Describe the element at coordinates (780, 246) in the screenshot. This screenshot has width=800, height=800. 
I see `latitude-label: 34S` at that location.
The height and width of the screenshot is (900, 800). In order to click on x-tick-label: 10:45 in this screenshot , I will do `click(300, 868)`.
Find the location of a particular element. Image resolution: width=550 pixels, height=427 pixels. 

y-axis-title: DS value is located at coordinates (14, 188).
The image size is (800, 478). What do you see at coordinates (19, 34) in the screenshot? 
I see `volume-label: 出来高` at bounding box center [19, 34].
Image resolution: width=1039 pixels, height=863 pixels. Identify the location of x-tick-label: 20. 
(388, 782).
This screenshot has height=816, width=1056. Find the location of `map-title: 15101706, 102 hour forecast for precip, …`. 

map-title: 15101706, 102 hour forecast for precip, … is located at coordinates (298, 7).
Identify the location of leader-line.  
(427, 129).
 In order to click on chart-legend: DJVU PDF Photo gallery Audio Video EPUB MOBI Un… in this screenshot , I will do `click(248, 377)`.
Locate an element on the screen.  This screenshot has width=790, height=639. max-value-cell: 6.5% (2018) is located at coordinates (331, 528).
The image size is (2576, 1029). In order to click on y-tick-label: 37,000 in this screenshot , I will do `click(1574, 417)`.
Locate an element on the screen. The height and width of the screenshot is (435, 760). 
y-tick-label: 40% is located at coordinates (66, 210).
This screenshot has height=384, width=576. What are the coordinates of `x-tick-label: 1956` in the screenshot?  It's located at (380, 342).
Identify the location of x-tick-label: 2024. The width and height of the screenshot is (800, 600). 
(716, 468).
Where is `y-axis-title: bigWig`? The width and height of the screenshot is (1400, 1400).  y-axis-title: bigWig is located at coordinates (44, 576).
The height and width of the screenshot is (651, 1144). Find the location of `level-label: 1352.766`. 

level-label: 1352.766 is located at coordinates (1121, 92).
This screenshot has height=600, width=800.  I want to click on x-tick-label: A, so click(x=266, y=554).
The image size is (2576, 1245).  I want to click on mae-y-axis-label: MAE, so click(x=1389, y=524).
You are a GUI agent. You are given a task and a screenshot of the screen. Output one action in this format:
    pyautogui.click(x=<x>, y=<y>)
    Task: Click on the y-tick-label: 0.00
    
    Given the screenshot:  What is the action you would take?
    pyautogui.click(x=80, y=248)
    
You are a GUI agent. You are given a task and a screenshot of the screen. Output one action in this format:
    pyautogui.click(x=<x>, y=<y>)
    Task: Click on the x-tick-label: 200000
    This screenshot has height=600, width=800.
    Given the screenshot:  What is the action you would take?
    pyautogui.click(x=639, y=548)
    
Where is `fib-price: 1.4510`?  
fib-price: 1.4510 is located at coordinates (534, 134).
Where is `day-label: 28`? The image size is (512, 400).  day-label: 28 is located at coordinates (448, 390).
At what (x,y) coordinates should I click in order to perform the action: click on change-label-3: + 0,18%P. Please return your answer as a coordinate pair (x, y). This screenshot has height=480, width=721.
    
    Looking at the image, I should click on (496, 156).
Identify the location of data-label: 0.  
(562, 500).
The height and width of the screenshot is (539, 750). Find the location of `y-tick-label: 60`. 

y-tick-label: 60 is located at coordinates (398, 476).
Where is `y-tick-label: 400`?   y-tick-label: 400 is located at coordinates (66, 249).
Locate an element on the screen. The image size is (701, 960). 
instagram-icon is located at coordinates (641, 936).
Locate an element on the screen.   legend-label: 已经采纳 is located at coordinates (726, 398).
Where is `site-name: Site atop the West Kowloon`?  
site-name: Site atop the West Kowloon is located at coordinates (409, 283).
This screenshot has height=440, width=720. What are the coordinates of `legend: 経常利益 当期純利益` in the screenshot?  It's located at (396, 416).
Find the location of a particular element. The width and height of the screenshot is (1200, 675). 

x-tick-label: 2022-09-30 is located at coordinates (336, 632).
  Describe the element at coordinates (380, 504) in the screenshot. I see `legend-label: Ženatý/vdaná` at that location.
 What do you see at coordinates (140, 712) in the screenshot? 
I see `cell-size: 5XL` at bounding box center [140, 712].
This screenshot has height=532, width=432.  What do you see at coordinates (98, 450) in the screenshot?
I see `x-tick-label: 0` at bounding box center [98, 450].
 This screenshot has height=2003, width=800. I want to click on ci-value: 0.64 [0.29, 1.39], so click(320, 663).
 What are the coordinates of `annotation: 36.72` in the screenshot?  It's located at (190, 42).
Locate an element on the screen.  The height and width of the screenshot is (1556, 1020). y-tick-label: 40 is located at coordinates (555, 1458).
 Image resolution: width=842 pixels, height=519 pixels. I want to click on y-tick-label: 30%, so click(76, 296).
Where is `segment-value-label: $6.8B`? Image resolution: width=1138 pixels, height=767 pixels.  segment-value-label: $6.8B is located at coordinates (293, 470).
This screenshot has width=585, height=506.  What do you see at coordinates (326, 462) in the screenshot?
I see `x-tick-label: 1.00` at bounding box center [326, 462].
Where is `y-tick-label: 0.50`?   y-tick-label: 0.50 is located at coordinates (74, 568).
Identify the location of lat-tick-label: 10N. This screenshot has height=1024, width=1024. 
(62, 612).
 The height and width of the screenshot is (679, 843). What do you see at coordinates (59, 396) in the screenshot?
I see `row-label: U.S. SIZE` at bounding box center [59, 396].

◇ ◇ ◇

Exercise aim: Extract all of the items above and reproduce each of their lines verbatim.

The completed task:
Describe the element at coordinates (780, 246) in the screenshot. This screenshot has width=800, height=800. 
I see `latitude-label: 34S` at that location.
The height and width of the screenshot is (900, 800). In order to click on x-tick-label: 10:45 in this screenshot , I will do `click(300, 868)`.
Find the location of a particular element. Image resolution: width=550 pixels, height=427 pixels. 

y-axis-title: DS value is located at coordinates (14, 188).
The image size is (800, 478). What do you see at coordinates (19, 34) in the screenshot? 
I see `volume-label: 出来高` at bounding box center [19, 34].
Image resolution: width=1039 pixels, height=863 pixels. Identify the location of x-tick-label: 20. 
(388, 782).
This screenshot has height=816, width=1056. Find the location of `map-title: 15101706, 102 hour forecast for precip, …`. 

map-title: 15101706, 102 hour forecast for precip, … is located at coordinates (298, 7).
Identify the location of leader-line.  
(427, 129).
 In order to click on chart-legend: DJVU PDF Photo gallery Audio Video EPUB MOBI Un… in this screenshot , I will do `click(248, 377)`.
Locate an element on the screen.  This screenshot has width=790, height=639. max-value-cell: 6.5% (2018) is located at coordinates (331, 528).
The image size is (2576, 1029). In order to click on y-tick-label: 37,000 in this screenshot , I will do `click(1574, 417)`.
Locate an element on the screen. The height and width of the screenshot is (435, 760). 
y-tick-label: 40% is located at coordinates (66, 210).
This screenshot has height=384, width=576. What are the coordinates of `x-tick-label: 1956` in the screenshot?  It's located at (380, 342).
Identify the location of x-tick-label: 2024. The width and height of the screenshot is (800, 600). 
(716, 468).
Where is `y-axis-title: bigWig`? The width and height of the screenshot is (1400, 1400).  y-axis-title: bigWig is located at coordinates (44, 576).
The height and width of the screenshot is (651, 1144). Find the location of `level-label: 1352.766`. 

level-label: 1352.766 is located at coordinates (1121, 92).
This screenshot has height=600, width=800.  I want to click on x-tick-label: A, so click(x=266, y=554).
The image size is (2576, 1245).  I want to click on mae-y-axis-label: MAE, so click(x=1389, y=524).
You are a GUI agent. You are given a task and a screenshot of the screen. Output one action in this format:
    pyautogui.click(x=<x>, y=<y>)
    Task: Click on the y-tick-label: 0.00
    
    Given the screenshot:  What is the action you would take?
    pyautogui.click(x=80, y=248)
    
You are a GUI agent. You are given a task and a screenshot of the screen. Output one action in this format:
    pyautogui.click(x=<x>, y=<y>)
    Task: Click on the x-tick-label: 200000
    This screenshot has height=600, width=800.
    Given the screenshot:  What is the action you would take?
    pyautogui.click(x=639, y=548)
    
Where is `fib-price: 1.4510`?  
fib-price: 1.4510 is located at coordinates (534, 134).
Where is `day-label: 28`? The image size is (512, 400).  day-label: 28 is located at coordinates (448, 390).
At what (x,y) coordinates should I click in order to perform the action: click on change-label-3: + 0,18%P. Please return your answer as a coordinate pair (x, y). This screenshot has height=480, width=721.
    
    Looking at the image, I should click on (496, 156).
Identify the location of data-label: 0.  
(562, 500).
The height and width of the screenshot is (539, 750). Find the location of `y-tick-label: 60`. 

y-tick-label: 60 is located at coordinates (398, 476).
Where is `y-tick-label: 400`?   y-tick-label: 400 is located at coordinates (66, 249).
Locate an element on the screen. The image size is (701, 960). 
instagram-icon is located at coordinates (641, 936).
Locate an element on the screen.   legend-label: 已经采纳 is located at coordinates (726, 398).
Where is `site-name: Site atop the West Kowloon`?  
site-name: Site atop the West Kowloon is located at coordinates (409, 283).
This screenshot has height=440, width=720. What are the coordinates of `legend: 経常利益 当期純利益` in the screenshot?  It's located at (396, 416).
Find the location of a particular element. The width and height of the screenshot is (1200, 675). 

x-tick-label: 2022-09-30 is located at coordinates (336, 632).
  Describe the element at coordinates (380, 504) in the screenshot. I see `legend-label: Ženatý/vdaná` at that location.
 What do you see at coordinates (140, 712) in the screenshot? 
I see `cell-size: 5XL` at bounding box center [140, 712].
This screenshot has height=532, width=432.  What do you see at coordinates (98, 450) in the screenshot?
I see `x-tick-label: 0` at bounding box center [98, 450].
 This screenshot has height=2003, width=800. I want to click on ci-value: 0.64 [0.29, 1.39], so click(320, 663).
 What are the coordinates of `annotation: 36.72` in the screenshot?  It's located at (190, 42).
Locate an element on the screen.  The height and width of the screenshot is (1556, 1020). y-tick-label: 40 is located at coordinates (555, 1458).
 Image resolution: width=842 pixels, height=519 pixels. I want to click on y-tick-label: 30%, so click(76, 296).
Where is `segment-value-label: $6.8B`? Image resolution: width=1138 pixels, height=767 pixels.  segment-value-label: $6.8B is located at coordinates (293, 470).
This screenshot has width=585, height=506.  What do you see at coordinates (326, 462) in the screenshot?
I see `x-tick-label: 1.00` at bounding box center [326, 462].
Where is `y-tick-label: 0.50`?   y-tick-label: 0.50 is located at coordinates (74, 568).
Identify the location of lat-tick-label: 10N. This screenshot has height=1024, width=1024. 
(62, 612).
 The height and width of the screenshot is (679, 843). What do you see at coordinates (59, 396) in the screenshot?
I see `row-label: U.S. SIZE` at bounding box center [59, 396].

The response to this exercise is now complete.